Simple counts of individual penguins alongside other methods like analyses of satellite images tell a nuanced story, with some penguins dubbed 'winners' as climate change opens new habitats, while others are forced to seek colder climes.

WAVE OF 'GENTOOFICATION'

Gentoo penguins, with bright red-orange beaks and distinctive white markings on their heads, are partial to open water without chunks of ice bobbing around.

When temperatures on the Antarctic Peninsula began rising faster than almost anywhere else in the world during the latter half of the 20th century, gentoo populations expanded southwards in what some scientists call the "gentoofication" of Antarctica.

"Gentoo penguins don't like sea ice," said David Ainley, a biologist with the ecological consulting firm H.T. Harvey & Associates who has been studying penguins for more than 50 years. “They mostly forage over the continental shelf and don’t go far out to sea.”

As sea ice has decreased along the western side of the peninsula, gentoos have taken advantage of the hospitable conditions. But the same conditions have been worse for tuxedo-wearing Adelies, who rely on sea ice for breeding and feeding.

"When we find Adelie penguins, we typically know that sea ice is nearby," Wethington said. "And whenever we've seen sea ice declining or disappearing altogether, then we're seeing corresponding Adelie penguin populations decline substantially."

Though widespread Adelie penguins are increasing in number overall, some populations have fallen by more than 65 percent.

'SAFE SPACE'

On their January expedition to the region, the Stony Brook scientists found that Adelie colonies around the still-icy Weddell Sea had remained stable during the past decade.
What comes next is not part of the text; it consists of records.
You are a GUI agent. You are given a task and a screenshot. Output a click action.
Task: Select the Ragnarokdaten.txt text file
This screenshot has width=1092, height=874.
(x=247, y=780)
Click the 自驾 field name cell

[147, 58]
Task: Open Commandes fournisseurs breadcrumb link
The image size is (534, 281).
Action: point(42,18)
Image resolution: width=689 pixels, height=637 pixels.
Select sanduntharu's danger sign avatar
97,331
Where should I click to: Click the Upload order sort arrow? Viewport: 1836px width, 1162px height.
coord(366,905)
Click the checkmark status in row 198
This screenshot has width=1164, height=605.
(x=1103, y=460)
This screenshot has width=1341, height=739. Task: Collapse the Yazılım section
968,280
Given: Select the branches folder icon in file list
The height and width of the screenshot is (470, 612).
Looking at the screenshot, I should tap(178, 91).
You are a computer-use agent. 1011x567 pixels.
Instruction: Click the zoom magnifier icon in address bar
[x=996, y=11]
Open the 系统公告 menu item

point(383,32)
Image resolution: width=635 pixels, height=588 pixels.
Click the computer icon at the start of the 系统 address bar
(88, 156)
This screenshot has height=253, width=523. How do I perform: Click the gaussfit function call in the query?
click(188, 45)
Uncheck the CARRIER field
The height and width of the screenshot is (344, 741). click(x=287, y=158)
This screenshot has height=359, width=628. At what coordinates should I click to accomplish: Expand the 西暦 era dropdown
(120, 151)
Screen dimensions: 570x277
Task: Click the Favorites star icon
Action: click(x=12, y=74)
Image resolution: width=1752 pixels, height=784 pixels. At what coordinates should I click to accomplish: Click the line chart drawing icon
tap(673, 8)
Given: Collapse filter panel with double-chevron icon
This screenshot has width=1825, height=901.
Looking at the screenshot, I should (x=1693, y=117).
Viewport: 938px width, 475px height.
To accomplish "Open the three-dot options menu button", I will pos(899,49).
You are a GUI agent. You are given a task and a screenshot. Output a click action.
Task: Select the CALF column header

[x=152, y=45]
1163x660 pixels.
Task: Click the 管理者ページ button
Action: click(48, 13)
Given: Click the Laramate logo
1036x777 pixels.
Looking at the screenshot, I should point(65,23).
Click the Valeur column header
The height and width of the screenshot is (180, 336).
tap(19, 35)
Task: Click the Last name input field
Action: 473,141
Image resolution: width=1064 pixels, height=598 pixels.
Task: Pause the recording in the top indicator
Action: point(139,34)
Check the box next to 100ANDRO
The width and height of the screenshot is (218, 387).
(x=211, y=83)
"This peninsula is maybe a safe space as we see climate change progressing and overall warming throughout the globe," Wethington said.

Penguins are seen on a rock as scientists investigate the impact of climate change on Antarctica's penguin colonies, on the eastern side of the Antarctic peninsula, Antarctica January 16, 2022. REUTERS/Natalie Thomas

Heather Lynch, an ecologist at Stony Brook University who helped lead the expedition aboard the MV Arctic Sunrise, said the findings highlighted the region's conservation value.

In 2020, a team from the British Antarctic Survey discovered 11 new emperor penguin colonies from satellite images, boosting known emperor penguin colonies by 20 percent.

But since 2016 nearly every chick has perished in the Halley Bay colony along the far eastern side of the Weddell Sea, which has long been home to the world's second largest emperor penguin colony, with some 25,000 breeding pairs gathering every year.

Penguins swim in the sea as scientists investigate the impact of climate change on Antarctica's penguin colonies, on the northern side of the Antarctic peninsula, Antarctica January 15, 2022. REUTERS/Natalie Thomas

Scientists suspect the 2016 El Niño event changed the sea ice dynamic in the area, and worry for the penguins as climate change increases the frequency and severity of El Niño events.

While the chicks' deaths were not a direct result of climate change, "there is a climate change aspect to the loss," said Peter Fretwell, a geographic information scientist at the British Antarctic Survey.